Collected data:
========================================================================

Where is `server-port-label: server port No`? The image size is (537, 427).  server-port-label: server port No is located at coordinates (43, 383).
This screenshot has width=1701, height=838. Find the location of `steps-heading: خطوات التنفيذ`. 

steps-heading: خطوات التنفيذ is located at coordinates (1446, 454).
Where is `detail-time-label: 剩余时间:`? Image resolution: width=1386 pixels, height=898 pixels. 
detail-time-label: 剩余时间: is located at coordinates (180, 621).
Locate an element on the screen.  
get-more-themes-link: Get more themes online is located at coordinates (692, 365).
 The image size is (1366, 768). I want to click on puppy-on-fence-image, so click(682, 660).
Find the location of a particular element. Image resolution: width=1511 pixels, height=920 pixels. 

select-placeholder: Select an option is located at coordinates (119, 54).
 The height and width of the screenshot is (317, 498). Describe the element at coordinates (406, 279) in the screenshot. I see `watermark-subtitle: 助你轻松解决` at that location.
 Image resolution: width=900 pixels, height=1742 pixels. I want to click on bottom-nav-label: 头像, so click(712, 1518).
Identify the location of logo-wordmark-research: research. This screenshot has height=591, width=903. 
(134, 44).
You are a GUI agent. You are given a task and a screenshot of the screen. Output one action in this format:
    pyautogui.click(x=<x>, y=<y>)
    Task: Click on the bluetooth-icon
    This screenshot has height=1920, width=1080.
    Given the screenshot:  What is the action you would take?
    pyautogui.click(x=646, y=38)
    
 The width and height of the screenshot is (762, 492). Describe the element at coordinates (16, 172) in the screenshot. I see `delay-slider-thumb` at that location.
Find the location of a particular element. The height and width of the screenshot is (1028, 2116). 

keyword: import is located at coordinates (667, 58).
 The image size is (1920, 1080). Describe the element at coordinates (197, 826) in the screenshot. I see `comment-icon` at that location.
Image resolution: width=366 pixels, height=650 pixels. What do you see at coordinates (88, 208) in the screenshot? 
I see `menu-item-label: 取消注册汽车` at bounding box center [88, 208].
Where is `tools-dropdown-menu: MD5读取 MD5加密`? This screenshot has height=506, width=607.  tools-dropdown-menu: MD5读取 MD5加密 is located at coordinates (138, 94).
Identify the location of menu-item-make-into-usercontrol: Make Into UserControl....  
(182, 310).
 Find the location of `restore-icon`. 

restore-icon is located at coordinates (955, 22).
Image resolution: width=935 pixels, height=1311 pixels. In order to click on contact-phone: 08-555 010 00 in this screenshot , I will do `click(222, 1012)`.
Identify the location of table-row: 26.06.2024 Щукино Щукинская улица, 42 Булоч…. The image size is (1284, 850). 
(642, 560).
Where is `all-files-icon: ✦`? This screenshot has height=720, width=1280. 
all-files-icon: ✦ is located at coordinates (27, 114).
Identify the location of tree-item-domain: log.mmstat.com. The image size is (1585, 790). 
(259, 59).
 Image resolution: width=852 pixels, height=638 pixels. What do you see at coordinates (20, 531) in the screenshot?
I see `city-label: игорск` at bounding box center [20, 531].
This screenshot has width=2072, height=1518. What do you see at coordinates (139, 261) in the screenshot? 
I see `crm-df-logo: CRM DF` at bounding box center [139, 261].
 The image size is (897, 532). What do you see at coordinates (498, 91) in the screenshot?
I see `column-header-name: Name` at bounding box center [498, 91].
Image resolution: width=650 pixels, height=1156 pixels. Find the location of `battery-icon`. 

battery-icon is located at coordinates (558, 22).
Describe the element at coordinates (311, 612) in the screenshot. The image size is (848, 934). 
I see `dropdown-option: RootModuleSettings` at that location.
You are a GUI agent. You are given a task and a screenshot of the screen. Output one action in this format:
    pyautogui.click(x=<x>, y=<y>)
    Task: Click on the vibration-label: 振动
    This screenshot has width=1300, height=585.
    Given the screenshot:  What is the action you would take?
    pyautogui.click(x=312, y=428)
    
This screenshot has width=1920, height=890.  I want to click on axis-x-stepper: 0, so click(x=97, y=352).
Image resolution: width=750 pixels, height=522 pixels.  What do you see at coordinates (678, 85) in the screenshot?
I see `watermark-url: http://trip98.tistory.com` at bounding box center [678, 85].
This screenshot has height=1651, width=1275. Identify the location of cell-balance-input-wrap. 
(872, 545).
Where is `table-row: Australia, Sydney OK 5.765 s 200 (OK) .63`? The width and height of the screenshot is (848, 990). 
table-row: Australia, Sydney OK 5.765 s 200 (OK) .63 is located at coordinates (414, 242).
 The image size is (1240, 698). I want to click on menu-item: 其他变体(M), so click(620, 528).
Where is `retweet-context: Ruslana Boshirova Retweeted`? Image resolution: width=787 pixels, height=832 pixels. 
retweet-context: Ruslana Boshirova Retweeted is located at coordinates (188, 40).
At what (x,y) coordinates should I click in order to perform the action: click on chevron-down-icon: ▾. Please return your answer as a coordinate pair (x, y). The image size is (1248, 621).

========================================================================

Exercise goal: Retype every line of the rows above without changing anything.

Answer box:
Where is `server-port-label: server port No`? The image size is (537, 427).  server-port-label: server port No is located at coordinates (43, 383).
This screenshot has width=1701, height=838. Find the location of `steps-heading: خطوات التنفيذ`. 

steps-heading: خطوات التنفيذ is located at coordinates (1446, 454).
Where is `detail-time-label: 剩余时间:`? Image resolution: width=1386 pixels, height=898 pixels. 
detail-time-label: 剩余时间: is located at coordinates (180, 621).
Locate an element on the screen.  
get-more-themes-link: Get more themes online is located at coordinates (692, 365).
 The image size is (1366, 768). I want to click on puppy-on-fence-image, so click(682, 660).
Find the location of a particular element. Image resolution: width=1511 pixels, height=920 pixels. 

select-placeholder: Select an option is located at coordinates (119, 54).
 The height and width of the screenshot is (317, 498). Describe the element at coordinates (406, 279) in the screenshot. I see `watermark-subtitle: 助你轻松解决` at that location.
 Image resolution: width=900 pixels, height=1742 pixels. I want to click on bottom-nav-label: 头像, so click(712, 1518).
Identify the location of logo-wordmark-research: research. This screenshot has height=591, width=903. 
(134, 44).
You are a GUI agent. You are given a task and a screenshot of the screen. Output one action in this format:
    pyautogui.click(x=<x>, y=<y>)
    Task: Click on the bluetooth-icon
    This screenshot has height=1920, width=1080.
    Given the screenshot:  What is the action you would take?
    pyautogui.click(x=646, y=38)
    
 The width and height of the screenshot is (762, 492). Describe the element at coordinates (16, 172) in the screenshot. I see `delay-slider-thumb` at that location.
Find the location of a particular element. The height and width of the screenshot is (1028, 2116). 

keyword: import is located at coordinates (667, 58).
 The image size is (1920, 1080). Describe the element at coordinates (197, 826) in the screenshot. I see `comment-icon` at that location.
Image resolution: width=366 pixels, height=650 pixels. What do you see at coordinates (88, 208) in the screenshot? 
I see `menu-item-label: 取消注册汽车` at bounding box center [88, 208].
Where is `tools-dropdown-menu: MD5读取 MD5加密`? This screenshot has height=506, width=607.  tools-dropdown-menu: MD5读取 MD5加密 is located at coordinates (138, 94).
Identify the location of menu-item-make-into-usercontrol: Make Into UserControl....  
(182, 310).
 Find the location of `restore-icon`. 

restore-icon is located at coordinates (955, 22).
Image resolution: width=935 pixels, height=1311 pixels. In order to click on contact-phone: 08-555 010 00 in this screenshot , I will do `click(222, 1012)`.
Identify the location of table-row: 26.06.2024 Щукино Щукинская улица, 42 Булоч…. The image size is (1284, 850). 
(642, 560).
Where is `all-files-icon: ✦`? This screenshot has height=720, width=1280. 
all-files-icon: ✦ is located at coordinates (27, 114).
Identify the location of tree-item-domain: log.mmstat.com. The image size is (1585, 790). 
(259, 59).
 Image resolution: width=852 pixels, height=638 pixels. What do you see at coordinates (20, 531) in the screenshot?
I see `city-label: игорск` at bounding box center [20, 531].
This screenshot has width=2072, height=1518. What do you see at coordinates (139, 261) in the screenshot? 
I see `crm-df-logo: CRM DF` at bounding box center [139, 261].
 The image size is (897, 532). What do you see at coordinates (498, 91) in the screenshot?
I see `column-header-name: Name` at bounding box center [498, 91].
Image resolution: width=650 pixels, height=1156 pixels. Find the location of `battery-icon`. 

battery-icon is located at coordinates (558, 22).
Describe the element at coordinates (311, 612) in the screenshot. The image size is (848, 934). 
I see `dropdown-option: RootModuleSettings` at that location.
You are a GUI agent. You are given a task and a screenshot of the screen. Output one action in this format:
    pyautogui.click(x=<x>, y=<y>)
    Task: Click on the vibration-label: 振动
    This screenshot has width=1300, height=585.
    Given the screenshot:  What is the action you would take?
    pyautogui.click(x=312, y=428)
    
This screenshot has width=1920, height=890.  I want to click on axis-x-stepper: 0, so click(x=97, y=352).
Image resolution: width=750 pixels, height=522 pixels.  What do you see at coordinates (678, 85) in the screenshot?
I see `watermark-url: http://trip98.tistory.com` at bounding box center [678, 85].
This screenshot has height=1651, width=1275. Identify the location of cell-balance-input-wrap. 
(872, 545).
Where is `table-row: Australia, Sydney OK 5.765 s 200 (OK) .63`? The width and height of the screenshot is (848, 990). 
table-row: Australia, Sydney OK 5.765 s 200 (OK) .63 is located at coordinates (414, 242).
 The image size is (1240, 698). I want to click on menu-item: 其他变体(M), so click(620, 528).
Where is `retweet-context: Ruslana Boshirova Retweeted`? Image resolution: width=787 pixels, height=832 pixels. 
retweet-context: Ruslana Boshirova Retweeted is located at coordinates (188, 40).
At what (x,y) coordinates should I click in order to perform the action: click on chevron-down-icon: ▾. Please return your answer as a coordinate pair (x, y). The image size is (1248, 621).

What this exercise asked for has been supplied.